One of my favorite Japanese poets and an incredible woman. She was an avante-garde poet in the 1930s, influenced by surrealism. Read this great article about her from The New Yorker. This book has gotten some really great press and is a wonderful book to own. This particular copy is special to me because it came with a good memory. It was kindly given to me in Marfa. I went to Marfa Book Co. because, you know, I must. It's such a beautiful place, such a great bookstore. Absolutely. I walked around browsing for books to buy for my collection. I ended up choosing O Bon: Poems by Brandon Shimoda and the two books in this photo, The Collected Poems of Chika Sagawa and the following book. I went to go pay and he told me Brandon Shimoda, the author of one of the books I was about to buy was, in fact, working in the back and that I should go over and talk to him and have him sign my book. So even though I'm very timid and nervous about speaking to people I don't know, I walked over to the back and he was there unpacking boxes. He was very kind and signed my book. ("To Mari - in exchange for your kindness in the desert") We ended up having a great conversation about Japanese books and translation. He started recommending me books and the first he recommended was The Collected Poems of Chika Sagawa and said he loved it so much and thought I would too and that I could keep it for myself. I laughed and thanked him profusely and told him I actually had picked out that same book to buy myself. We talked a bit more and then I was on my way with a bag of good books and the memory of having a great conversation about something I'm passionate about with someone whose writing I admire.

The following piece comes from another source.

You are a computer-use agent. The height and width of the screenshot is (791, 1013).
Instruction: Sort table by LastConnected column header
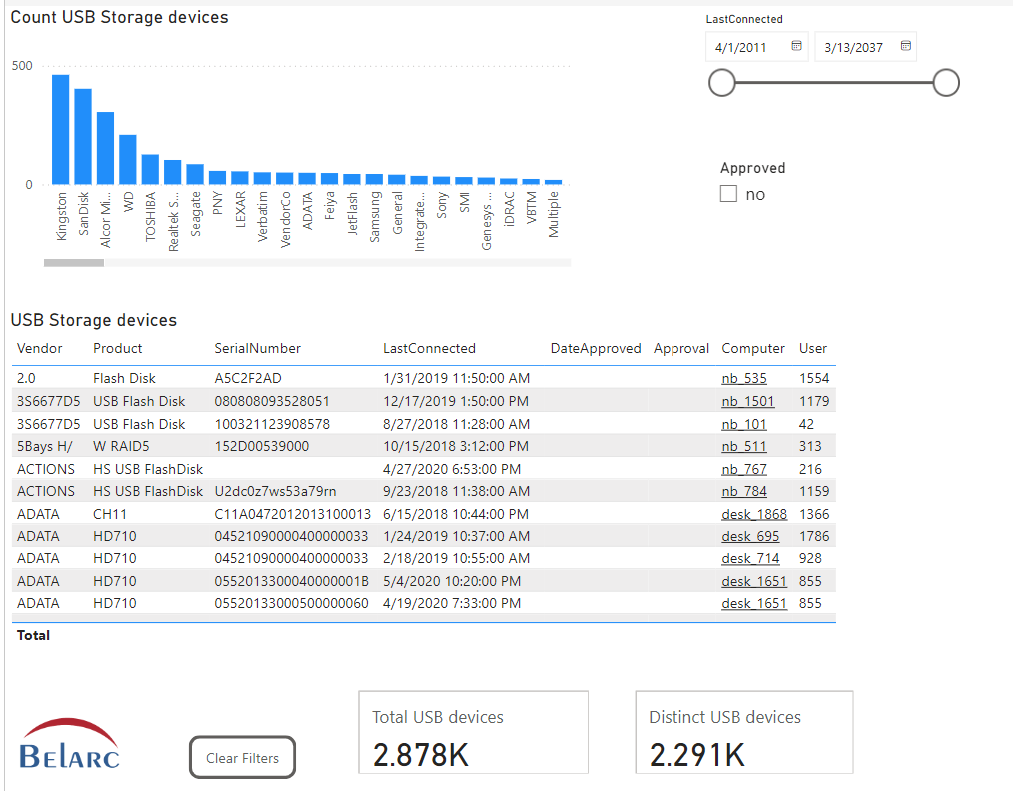coord(429,349)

That is what's so special about Marfa, things like that happen. 

The Guest Cat by Takashi Hiraide 

A wonderful sui generis novel about a visiting cat who brings joy into a couple’s life in Tokyo.

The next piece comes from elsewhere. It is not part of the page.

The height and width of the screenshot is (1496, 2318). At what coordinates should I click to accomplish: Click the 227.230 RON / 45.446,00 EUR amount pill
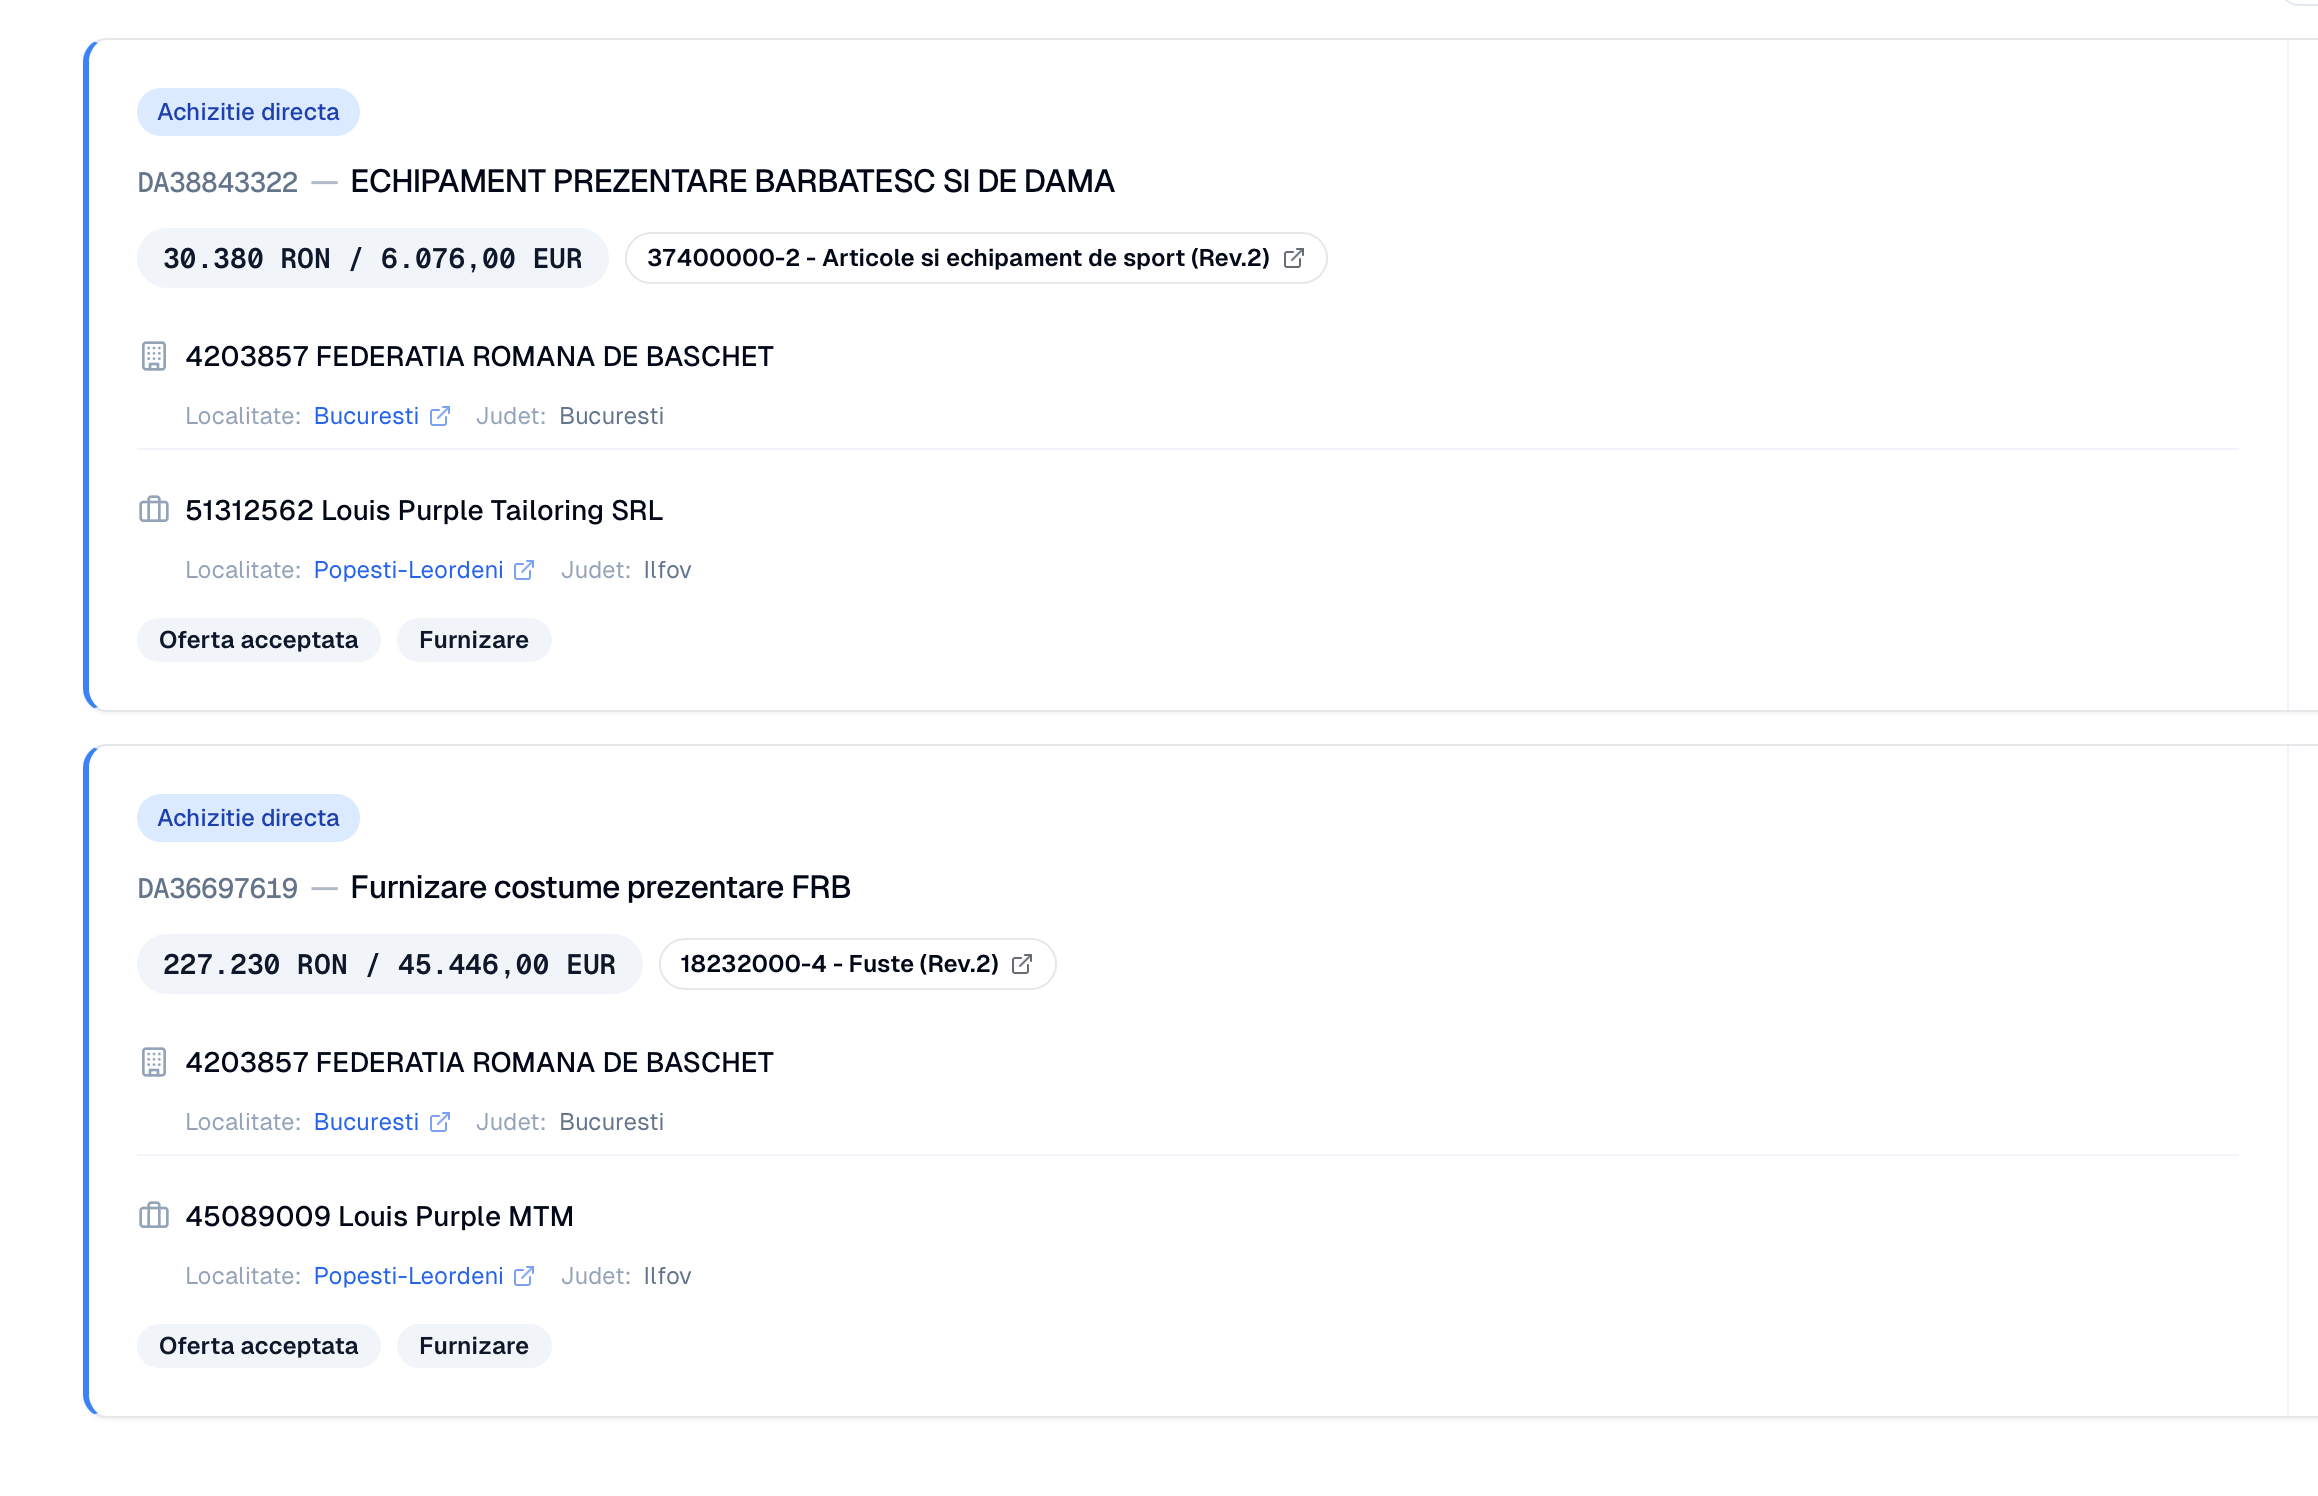pyautogui.click(x=389, y=964)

A bestseller in France and winner of Japan’s Kiyama Shohei Literary Award, The Guest Cat, by the acclaimed poet Takashi Hiraide, is a subtly moving and exceptionally beautiful novel about the transient nature of life and idiosyncratic but deeply felt ways of living. A couple in their thirties live in a small rented cottage in a quiet part of Tokyo; they work at home, freelance copy-editing; they no longer have very much to say to one another. But one day a cat invites itself into their small kitchen. It leaves, but the next day comes again, and then again and again. Soon they are buying treats for the cat and enjoying talks about the animal and all its little ways. Life suddenly seems to have more promise for the husband and wife ― the days have more light and color. The novel brims with new small joys and many moments of staggering poetic beauty, but then something happens….

As Kenzaburo Oe has remarked, Takashi Hiraide’s work "really shines." His poetry, which is remarkably cross-hatched with beauty, has been acclaimed here for "its seemingly endless string of shape-shifting objects and experiences,whose splintering effect is enacted via a unique combination of speed and minutiae."

 For the cat people, or the people who love beautiful writing. I read this one lazy weekend in bed and it was perfect.